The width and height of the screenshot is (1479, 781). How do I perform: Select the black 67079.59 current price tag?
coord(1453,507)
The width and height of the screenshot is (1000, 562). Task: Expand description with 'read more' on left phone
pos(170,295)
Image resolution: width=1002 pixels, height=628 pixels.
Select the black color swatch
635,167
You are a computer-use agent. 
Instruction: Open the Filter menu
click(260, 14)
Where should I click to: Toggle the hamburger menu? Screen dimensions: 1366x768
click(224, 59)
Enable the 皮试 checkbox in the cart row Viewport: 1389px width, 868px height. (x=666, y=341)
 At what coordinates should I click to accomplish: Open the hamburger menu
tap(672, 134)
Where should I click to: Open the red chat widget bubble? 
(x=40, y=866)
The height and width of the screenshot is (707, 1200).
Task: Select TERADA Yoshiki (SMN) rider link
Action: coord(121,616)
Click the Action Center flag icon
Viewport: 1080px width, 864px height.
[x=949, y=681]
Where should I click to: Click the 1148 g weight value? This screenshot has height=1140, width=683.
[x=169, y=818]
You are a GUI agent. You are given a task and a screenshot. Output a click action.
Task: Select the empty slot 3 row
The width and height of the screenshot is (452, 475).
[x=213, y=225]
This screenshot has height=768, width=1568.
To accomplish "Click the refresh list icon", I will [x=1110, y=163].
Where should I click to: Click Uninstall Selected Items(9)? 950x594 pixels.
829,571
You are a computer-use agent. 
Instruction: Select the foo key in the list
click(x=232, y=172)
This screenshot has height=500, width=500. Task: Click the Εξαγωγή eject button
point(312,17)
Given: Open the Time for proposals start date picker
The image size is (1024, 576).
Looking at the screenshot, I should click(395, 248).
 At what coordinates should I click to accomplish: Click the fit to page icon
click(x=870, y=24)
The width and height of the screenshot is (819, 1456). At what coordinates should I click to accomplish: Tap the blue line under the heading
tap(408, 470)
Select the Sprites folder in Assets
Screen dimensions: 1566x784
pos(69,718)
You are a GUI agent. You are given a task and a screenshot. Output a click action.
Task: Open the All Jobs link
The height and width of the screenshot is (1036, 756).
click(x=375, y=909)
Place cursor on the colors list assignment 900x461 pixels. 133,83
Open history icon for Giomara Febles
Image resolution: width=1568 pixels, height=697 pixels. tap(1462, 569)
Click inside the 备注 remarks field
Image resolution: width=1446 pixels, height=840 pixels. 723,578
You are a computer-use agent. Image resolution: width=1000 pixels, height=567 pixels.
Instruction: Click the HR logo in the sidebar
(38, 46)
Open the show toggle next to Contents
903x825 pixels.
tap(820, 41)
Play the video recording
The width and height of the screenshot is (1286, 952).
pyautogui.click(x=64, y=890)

● ● ●

Reproduce verbatim the part of the data above that opens with the line containing "This screenshot has height=768, width=1568." and closes with the line containing "click(x=232, y=172)", including both of those lines.

■ **The output**
This screenshot has height=768, width=1568.
To accomplish "Click the refresh list icon", I will [x=1110, y=163].
Where should I click to: Click Uninstall Selected Items(9)? 950x594 pixels.
829,571
You are a computer-use agent. 
Instruction: Select the foo key in the list
click(x=232, y=172)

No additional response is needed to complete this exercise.